COUR D’APPEL D’AIX-EN-PROVENCE

1re chambre C

ARRÊT

DU 20 SEPTEMBRE 2018

N° 2018/572

N° RG 17/13248

N° Portalis DBVB-V-B7B-BA4AD

F X

G H épouse X

C/

S R O

T-U D

A Y

I J épouse Y

B Z

K L épouse Z

Copie exécutoire délivrée

le :

à :

Me Q

Me C

Décision déférée à la cour :

Ordonnance de référé rendue par le président du tribunal de grande instance de Marseille en date du 23 juin 2017 enregistrée au répertoire général sous le n° 17/00712.

APPELANTS

Monsieur F X

né le […] à […]

[…]

Madame G H épouse X

née le […] à Marseille

[…]

représentés et assistés par Me P Q, plaidant,

avocate au barreau de Marseille

INTIMÉS

Monsieur S R O

né le […] à Marseille,

[…]

Madame T-U D

née le […] à PARIS,

[…]

Monsieur A Y

né le […],

[…]

Madame I J épouse Y

née le […] à […]

[…]

Monsieur B Z

né le […] à […]

[…]

Madame K L épouse Z

née le […] à […]

[…]

représentés et assistés par Me Françoise C,

avocate au barreau d’Aix-en-Provence,

substituée par Me Jean-Daniel BRUSCHI, plaidant,

avocat au barreau de Marseille

*-*-*-*-*

COMPOSITION DE LA COUR

L’affaire a été débattue le 19 Juin 2018 en audience publique.
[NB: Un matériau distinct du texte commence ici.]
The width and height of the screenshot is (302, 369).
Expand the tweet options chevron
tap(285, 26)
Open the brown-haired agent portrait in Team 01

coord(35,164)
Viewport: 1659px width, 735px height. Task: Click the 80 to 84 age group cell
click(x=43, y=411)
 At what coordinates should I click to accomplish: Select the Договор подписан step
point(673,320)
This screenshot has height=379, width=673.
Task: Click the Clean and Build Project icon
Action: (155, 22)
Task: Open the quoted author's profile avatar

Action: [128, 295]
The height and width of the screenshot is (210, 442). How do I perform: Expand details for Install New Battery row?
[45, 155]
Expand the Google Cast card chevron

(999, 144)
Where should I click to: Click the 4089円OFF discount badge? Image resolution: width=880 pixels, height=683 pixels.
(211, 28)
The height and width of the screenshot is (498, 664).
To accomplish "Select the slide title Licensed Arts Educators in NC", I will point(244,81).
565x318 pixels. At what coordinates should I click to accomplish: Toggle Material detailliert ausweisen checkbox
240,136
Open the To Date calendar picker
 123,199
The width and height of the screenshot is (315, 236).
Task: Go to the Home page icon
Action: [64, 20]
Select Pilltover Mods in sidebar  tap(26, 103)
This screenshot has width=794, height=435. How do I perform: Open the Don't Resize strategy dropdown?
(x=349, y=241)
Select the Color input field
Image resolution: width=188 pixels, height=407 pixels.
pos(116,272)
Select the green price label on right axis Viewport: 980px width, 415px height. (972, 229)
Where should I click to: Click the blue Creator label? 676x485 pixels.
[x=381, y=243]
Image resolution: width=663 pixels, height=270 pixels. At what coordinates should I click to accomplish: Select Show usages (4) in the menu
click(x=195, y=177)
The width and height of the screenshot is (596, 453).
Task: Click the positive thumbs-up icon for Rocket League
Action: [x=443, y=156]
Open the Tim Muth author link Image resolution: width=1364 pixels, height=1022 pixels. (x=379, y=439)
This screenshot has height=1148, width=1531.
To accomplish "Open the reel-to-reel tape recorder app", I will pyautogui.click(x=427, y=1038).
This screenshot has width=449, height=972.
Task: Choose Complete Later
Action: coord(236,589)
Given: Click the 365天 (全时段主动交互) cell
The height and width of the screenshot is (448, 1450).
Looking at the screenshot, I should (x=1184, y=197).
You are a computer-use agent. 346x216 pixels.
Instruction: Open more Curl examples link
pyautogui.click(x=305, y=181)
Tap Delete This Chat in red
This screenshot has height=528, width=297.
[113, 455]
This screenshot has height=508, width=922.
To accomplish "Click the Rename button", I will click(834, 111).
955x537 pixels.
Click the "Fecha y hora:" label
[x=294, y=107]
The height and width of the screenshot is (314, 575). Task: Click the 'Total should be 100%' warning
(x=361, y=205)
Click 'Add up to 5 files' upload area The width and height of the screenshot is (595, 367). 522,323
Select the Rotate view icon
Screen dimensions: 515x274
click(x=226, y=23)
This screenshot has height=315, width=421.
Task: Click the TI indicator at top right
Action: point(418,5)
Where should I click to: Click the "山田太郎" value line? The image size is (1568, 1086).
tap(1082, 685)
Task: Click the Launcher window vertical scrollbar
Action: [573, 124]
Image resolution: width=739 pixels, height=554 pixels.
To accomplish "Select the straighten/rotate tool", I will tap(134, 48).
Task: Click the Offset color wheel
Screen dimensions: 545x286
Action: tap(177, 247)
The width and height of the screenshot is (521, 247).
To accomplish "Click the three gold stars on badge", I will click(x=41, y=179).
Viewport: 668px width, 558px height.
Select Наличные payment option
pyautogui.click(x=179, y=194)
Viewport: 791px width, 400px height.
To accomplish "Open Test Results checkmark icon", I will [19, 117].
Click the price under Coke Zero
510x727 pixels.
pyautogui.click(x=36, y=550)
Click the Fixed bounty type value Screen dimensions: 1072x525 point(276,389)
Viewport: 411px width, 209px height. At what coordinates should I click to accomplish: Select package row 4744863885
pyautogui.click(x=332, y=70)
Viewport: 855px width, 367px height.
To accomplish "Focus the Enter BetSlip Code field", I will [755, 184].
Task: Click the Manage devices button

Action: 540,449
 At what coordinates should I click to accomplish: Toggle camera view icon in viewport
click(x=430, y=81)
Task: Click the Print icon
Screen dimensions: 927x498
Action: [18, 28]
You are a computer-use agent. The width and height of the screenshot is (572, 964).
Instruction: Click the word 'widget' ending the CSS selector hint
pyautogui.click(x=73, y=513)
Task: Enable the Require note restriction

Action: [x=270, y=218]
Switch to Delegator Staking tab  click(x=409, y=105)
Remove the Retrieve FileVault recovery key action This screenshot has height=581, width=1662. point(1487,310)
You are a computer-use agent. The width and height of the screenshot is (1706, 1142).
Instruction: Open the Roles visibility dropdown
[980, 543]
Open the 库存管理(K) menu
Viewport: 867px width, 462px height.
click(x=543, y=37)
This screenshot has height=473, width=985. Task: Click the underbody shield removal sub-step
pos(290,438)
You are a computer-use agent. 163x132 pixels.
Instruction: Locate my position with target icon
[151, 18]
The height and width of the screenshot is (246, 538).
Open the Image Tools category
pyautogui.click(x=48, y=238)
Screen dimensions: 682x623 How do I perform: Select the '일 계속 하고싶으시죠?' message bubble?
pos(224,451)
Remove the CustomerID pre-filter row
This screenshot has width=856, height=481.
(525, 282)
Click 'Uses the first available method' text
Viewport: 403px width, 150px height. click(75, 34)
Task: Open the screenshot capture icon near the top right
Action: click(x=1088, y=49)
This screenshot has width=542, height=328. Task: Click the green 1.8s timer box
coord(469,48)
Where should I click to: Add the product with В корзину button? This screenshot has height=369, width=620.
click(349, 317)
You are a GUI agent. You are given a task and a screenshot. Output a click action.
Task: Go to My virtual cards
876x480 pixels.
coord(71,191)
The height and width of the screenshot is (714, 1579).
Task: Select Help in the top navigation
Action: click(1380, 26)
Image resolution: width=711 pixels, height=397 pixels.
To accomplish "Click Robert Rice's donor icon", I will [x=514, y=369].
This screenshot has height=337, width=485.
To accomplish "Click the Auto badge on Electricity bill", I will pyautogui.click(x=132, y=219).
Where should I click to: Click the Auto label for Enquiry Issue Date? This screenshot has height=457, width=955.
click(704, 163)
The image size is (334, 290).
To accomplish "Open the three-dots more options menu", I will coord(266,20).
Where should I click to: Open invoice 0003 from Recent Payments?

Conformément à l’article 785 du code de procédure civile, madame Annie RENOU, conseillère, a fait un rapport oral de l’affaire à l’audience avant les plaidoiries.

La cour était composée de :

Madame Geneviève TOUVIER, présidente

Madame Lise LEROY-GISSINGER, conseillère

Madame Annie RENOU, conseillère

qui en ont délibéré.

Greffier lors des débats : madame M N.

Les parties ont été avisées que le prononcé de la décision aurait lieu par mise à disposition au greffe le 20 septembre 2018.

ARRÊT

Contradictoire,

Prononcé par mise à disposition au greffe le 20 septembre 2018,

Signé par madame Geneviève TOUVIER, présidente, et madame M N, greffière, auquel la minute de la décision a été remise par le magistrat signataire.

***

EXPOSE DU LITIGE

Monsieur S R O et madame T-U D sont propriétaires dans une petite copropriété horizontale composée de […], […]

Les autres copropriétaires sont monsieur X F et madame G X.

Les époux A et I Y et B et K Z, propriétaires voisins, ont un droit de passage sur la copropriété.

Se plaignant de ce que les époux X ont fait installer 6 caméras, 5 fixes et une sphérique balayant le passage, les consorts O D, les époux Y et les époux Z ont fait assigner en référé les époux X pour les voir condamner à les retirer.

Par ordonnance contradictoire en date du 23 juin 2017, le juge des référés du tribunal de grande instance de Marseille :

— a condamné in solidum F et G X à enlever les 6 caméras installées par leurs soins

dans un délai de 24 heures à compter de la signification de l’ordonnance puis sous astreinte de 150 euros par jour de retard ;

— s’est réservé la liquidation de l’astreinte ;

— a condamné in solidum les époux X à payer le coût du constat d’huissier dressé le 8 septembre 2016 ;

— a condamné les mêmes in solidum au paiement de la somme de 2 000 euros sur le fondement de l’article 700 du code de procédure civile ainsi qu’aux dépens.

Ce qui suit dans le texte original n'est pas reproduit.